I suspect that a little bit of V gets you high and a lot gives you crazy dreams because a vampire’s blood is just bait. As somebody said last season, everything about them is seductive. Give a human a drop of your own blood and they’ll be flying too high to notice most of anything. And if you give a human a lot of blood, they’ll start craving you. Only humans don’t crave blood, they crave other bodily fluids. Biting and sex is all tangled together.
You are an evil, evil man.
ick
Something this show is missing is plain old-fashioned creepiness. The closest they come is when Bill crawls out of his temporary graves. There’s sex and violence and blood and gore and some tension, but nothing is creepy, or even scary. Is this what horror is coming to?
The scariest parts to me have been the non-supernatural- the ersatz voodoo priestess for example. Or the dream sequences: having a naked Stephen Root in bed next to you is pretty scary; for that matter, a pathetic gay vampire trading his blood for sex was about the scariest supernatural part.
One of my biggest reality check beefs with the series- though I assume it’s dealt with in the books- is the secret of the medical use of V. There’s almost no way that could be kept secret. If a dealer can make $20,000 or whatever selling a few bottles worth to druggies then they could EASILY make ten times that selling it to a rich guy with cancer, which would be money problems solved for the Queen: know your market.
But as I said, why sell anything? Just glamor the money from people.
Is it meant to be horror, though? That’s not really the vibe I’ve ever gotten from the show. I mean, yeah, vampires and werewolves and such are most commonly associated with the genre, but I don’t think their inclusion automatically marks something as horror. I think of the show the same way as Dark Shadows, as a soap opera with supernatural characters. And the books are certainly not horror novels. They’re mystery/romance novels with supernatural characters.

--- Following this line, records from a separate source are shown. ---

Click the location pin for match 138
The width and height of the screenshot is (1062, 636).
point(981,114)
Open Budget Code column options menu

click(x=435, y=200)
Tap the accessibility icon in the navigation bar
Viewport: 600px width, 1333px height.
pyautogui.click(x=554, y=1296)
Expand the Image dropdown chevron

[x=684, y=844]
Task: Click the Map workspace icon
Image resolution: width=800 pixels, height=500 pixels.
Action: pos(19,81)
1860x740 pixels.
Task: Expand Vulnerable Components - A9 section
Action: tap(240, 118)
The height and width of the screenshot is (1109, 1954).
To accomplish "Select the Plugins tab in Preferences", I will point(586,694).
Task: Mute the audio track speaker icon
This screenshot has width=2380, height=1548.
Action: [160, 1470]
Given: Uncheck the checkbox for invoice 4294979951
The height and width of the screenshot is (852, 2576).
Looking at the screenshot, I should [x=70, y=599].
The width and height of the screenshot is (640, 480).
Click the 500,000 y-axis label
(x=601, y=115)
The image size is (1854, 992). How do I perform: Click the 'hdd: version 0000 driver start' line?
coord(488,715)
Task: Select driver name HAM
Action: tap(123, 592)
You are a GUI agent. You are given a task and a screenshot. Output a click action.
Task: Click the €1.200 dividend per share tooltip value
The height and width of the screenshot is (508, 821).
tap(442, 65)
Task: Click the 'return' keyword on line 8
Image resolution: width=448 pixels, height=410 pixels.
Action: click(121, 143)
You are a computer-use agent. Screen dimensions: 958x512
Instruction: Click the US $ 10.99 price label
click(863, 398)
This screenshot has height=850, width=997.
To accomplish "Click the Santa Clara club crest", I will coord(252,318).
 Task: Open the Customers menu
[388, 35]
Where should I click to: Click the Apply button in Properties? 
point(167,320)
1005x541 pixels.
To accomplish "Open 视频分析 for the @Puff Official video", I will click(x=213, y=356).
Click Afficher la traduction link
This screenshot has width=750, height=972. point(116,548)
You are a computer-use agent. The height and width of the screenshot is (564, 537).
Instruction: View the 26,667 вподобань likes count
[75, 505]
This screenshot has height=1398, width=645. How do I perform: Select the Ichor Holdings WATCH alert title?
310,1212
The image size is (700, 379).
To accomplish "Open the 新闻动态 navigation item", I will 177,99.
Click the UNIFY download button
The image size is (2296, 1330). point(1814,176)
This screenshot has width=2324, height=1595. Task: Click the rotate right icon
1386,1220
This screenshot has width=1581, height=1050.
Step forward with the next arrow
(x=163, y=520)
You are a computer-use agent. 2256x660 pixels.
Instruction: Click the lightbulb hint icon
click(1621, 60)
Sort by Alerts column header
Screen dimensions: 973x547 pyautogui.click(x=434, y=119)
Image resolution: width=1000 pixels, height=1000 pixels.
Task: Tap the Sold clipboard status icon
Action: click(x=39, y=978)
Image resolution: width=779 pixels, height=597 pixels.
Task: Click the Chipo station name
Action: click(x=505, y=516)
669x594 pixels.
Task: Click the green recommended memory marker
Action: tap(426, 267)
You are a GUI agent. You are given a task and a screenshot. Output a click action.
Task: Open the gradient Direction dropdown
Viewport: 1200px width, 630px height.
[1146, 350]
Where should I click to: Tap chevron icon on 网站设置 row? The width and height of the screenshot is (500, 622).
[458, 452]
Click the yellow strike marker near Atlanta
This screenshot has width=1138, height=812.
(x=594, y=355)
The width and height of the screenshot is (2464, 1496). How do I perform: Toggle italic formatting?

Like many of HBO’s shows, this is more about a strange situation/group of people and how they have fairly normal issues. *Sopranos *was like that, and *Rome *was, too. These people are not much like us, but they have many of the same problems to deal with. Teenagers, sex problems, mothers-in-laws, etc.
Did anyone else think that Jessica was accidentally going to turn the dead trucker into a vampire, when she gave him her blood?
I guess he’s really definitely dead, though. She’s going to have some ‘splainin’ to do.
Isn’t that what she was trying to do?
I’ve forgotten how vampires are made in this universe. Would it have worked if Jessica had done it before he was dead?
The selling of V is one of the storylines in the series that are not part of the books.